Implementing sequence numbers correctly in the handshake protocol has some
subtle requirements implied in the phrase "(at least notionally)" in the last
paragraph of section 4.2.2. Section 4.2.1 says that there can be multiple round
trips where a server keeps telling a client to use different cookies. The spec
contains no upper bound on the number of exchanges there could be, but it also
implies that each HelloVerifyRequest should have a new sequence number. Couple
that with a stateless server, and the only way a correct implementation can
work is for the server to accept *any* sequence number from a client for a
ClientHello and use that as an initial sequence number for its responses. I
don't know whether those semantics were intended. Either way the text should
probably explain what to do or implementers are likely to do incompatible
things.

Just as the cookie exchange was added to DTLS because TLS got that benefit by
running over TCP, there is another problem which this protocol does not appear
to address very well.
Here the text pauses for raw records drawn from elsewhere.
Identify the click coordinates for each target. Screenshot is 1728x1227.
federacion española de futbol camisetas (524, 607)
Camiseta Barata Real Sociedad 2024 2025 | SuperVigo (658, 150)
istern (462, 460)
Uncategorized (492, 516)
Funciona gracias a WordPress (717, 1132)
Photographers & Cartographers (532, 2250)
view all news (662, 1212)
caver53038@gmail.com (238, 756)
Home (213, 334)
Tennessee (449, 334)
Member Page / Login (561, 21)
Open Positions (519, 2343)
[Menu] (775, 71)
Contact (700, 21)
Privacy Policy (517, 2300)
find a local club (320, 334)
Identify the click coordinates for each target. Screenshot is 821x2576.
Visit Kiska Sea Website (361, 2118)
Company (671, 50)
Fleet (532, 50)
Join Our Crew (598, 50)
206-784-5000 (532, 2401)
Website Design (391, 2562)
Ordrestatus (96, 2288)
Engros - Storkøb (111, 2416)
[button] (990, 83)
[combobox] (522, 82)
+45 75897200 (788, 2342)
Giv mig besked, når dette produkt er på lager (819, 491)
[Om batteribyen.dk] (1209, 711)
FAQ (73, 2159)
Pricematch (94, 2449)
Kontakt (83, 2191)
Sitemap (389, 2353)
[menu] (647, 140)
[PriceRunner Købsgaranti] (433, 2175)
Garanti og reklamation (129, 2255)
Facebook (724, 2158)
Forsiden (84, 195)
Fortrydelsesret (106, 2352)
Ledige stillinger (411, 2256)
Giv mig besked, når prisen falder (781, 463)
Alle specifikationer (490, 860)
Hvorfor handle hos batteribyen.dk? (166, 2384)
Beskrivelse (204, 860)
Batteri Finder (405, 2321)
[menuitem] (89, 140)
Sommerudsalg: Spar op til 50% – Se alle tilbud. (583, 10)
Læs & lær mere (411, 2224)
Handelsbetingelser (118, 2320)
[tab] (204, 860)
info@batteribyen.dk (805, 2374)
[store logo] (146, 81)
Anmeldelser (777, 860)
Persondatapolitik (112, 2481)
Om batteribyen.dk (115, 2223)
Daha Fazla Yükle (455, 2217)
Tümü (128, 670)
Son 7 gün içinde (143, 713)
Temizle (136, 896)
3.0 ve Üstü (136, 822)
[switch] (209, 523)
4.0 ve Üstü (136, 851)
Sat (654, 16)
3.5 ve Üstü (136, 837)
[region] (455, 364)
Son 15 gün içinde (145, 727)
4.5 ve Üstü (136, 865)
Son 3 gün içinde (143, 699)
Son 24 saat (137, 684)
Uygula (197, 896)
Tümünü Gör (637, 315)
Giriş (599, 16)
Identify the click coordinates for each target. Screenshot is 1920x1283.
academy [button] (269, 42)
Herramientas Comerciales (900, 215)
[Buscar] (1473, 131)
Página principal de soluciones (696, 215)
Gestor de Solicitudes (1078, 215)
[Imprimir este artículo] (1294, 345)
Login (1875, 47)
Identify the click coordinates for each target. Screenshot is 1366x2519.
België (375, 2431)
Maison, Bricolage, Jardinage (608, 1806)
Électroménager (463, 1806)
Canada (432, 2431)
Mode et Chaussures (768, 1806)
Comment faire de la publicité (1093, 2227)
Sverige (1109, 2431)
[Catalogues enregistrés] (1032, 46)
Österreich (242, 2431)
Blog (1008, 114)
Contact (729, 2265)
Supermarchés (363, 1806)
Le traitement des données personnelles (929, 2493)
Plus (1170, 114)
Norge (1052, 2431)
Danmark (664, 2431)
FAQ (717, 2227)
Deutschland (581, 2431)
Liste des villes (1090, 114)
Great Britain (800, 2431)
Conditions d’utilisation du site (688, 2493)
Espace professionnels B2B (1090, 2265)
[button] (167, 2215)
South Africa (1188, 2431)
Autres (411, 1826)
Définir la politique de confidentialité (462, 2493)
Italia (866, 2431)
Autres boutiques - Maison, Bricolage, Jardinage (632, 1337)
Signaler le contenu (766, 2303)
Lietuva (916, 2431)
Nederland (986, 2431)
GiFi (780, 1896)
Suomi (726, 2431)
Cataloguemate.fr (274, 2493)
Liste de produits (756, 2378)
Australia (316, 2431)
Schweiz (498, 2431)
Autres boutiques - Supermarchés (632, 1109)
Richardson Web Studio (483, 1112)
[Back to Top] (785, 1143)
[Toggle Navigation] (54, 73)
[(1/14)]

If a connection is broken uncleanly (e.g. an endpoint
crashes) and then someone attempts to create a new connection between the same
IP addresses and UDP ports (e.g. an endpoint reboots), there appears to be no
way in this protocol to distinguish a plaintext ClientHello from a malformed
encrypted packet on the old connection. Since the best practice for a server is
to silently discard malformed encrypted packets, when a client reboots and
tries to reconnect it is likely that the server will appear dead. It would have
been helpful if in the record header the Type field distinguished an encrypted
handshake message from an unencrypted handshake message in order to identify
this case. In the case of a fixed pair of UDP ports communicating, it would
still be tricky to recover (since this could be confused with a DoS attack),
but at least the server could figure out what was probably going on. Then it
could implement some strategy like killing the DTLS connection if it had not
received any messages in the last X minutes. This problem doesn't come up for
TLS because the initialization of a TCP connection includes a SYN message that
does not appear in the middle of a connection and random ISNs that prevent
accidental aliasing of connections.

Nits/Typos:

Section 4.1 next to last line: "In an other case" -> "In any other case"
Section 4.1.2.7 formatting glitch (spacing) from copying text from one document
to another